When Raquel Welch was promoting
her yoga book, ‘The Raquel Welch Total Beauty Book’
at the Hippodrome in the early Eighties, a gang of
enthusiastic journalists, myself included, had no
problem plonking ourselves down uninvited at her
table. We consequently spent the entire evening with
her, blatantly holding our tape recorders underneath
her nose. Her personal publicist hovered discreetly
at a distance, forbidding anyone else to join our
table for the entire evening.
I had known most of the
showbiz publicists since my days as a press officer
for Warner Bros. After I became a journalist, they
always made sure I was at the top of their scheduled
interview list, even if I was writing the article
for a small circulation periodical. When I once
interviewed the late Robert Altman at the Athenaeum,
his PR left me alone with him for the entire day. I
was one of the few journalists who interviewed Frank
Zappa when he was once in town for a couple of days,
because his PR lady who got me the gig was one of my
tennis partners. But, if you ever let the publicists
down, like not turning up for an interview, you were
out. Once, I inadvertently upset a well-connected
socialite after writing about her wedding reception
at Mr Chow. Her powerful PR friends blacklisted me
for a week, until they realised they needed me to
write 'puff' pieces about their ‘A’ list clients.

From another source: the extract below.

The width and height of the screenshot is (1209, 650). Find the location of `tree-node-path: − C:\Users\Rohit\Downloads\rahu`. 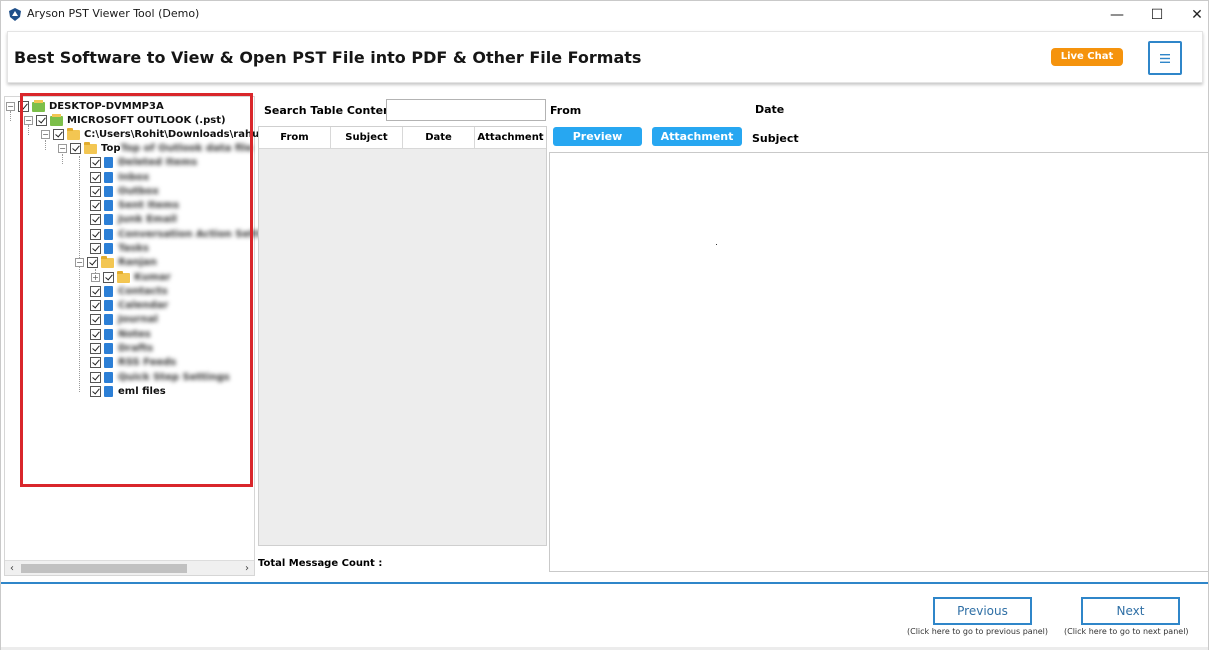

tree-node-path: − C:\Users\Rohit\Downloads\rahu is located at coordinates (150, 134).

I was friendly with the PR
lady, who was looking after Cary Grant when he
worked for Faberge, and consequently I was one of
the chosen few who was granted a 'one to one'
interview with the legendary actor. I used to smoke
in those days, and before my interview, the PR lady
told me I was not allowed to smoke in Mr Grant's
presence. I got an even bigger shock after the PR
left me alone with the silver haired ex-film star in
the lobby of the Royal Lancaster hotel. Mr Grant
informed me he wouldn't permit me to use my tape
recorder. His reasoning was he could tape himself.
Nowadays, the publicist would definitely have sat in
on the interview, and under similar circumstances, I
would have been grateful for her recollection
afterwards.
Because I had been given a
freebie tape recorder some time before, I had
woefully neglected my shorthand and my speed had
been reduced to about 25 words per minute, which
would have been perfect if I had been recording a
laid back parrot! I prayed the interview would be
brief, but unfortunately we got on so well, that
Cary refused to answer all his incoming phone calls,
saying he was tied up. So, there we were, Cary Grant
and I lolling around on the sofa together, while I
tried to dredge up some original questions to ask
him. I was unable to appreciate his nuggets of
wisdom though, as I was on constant red alert,
frantically hoping I was going to remember
everything he uttered. I would have been with him
for a week if his wife hadn’t come up to interrupt
us after several hours, saying they had an important
appointment to keep. I could have kissed her. I ran
out of the hotel, sprinted all the way home and
threw myself over my typewriter where I bashed out
my interview purely from memory (my random notes
were illegible). I must have done something right,
because when the Cary Grants visited London next
time, Mrs Grant rang me up to say how much her
husband had enjoyed the interview. Nowdays, the PR
would have passed on her comments to me.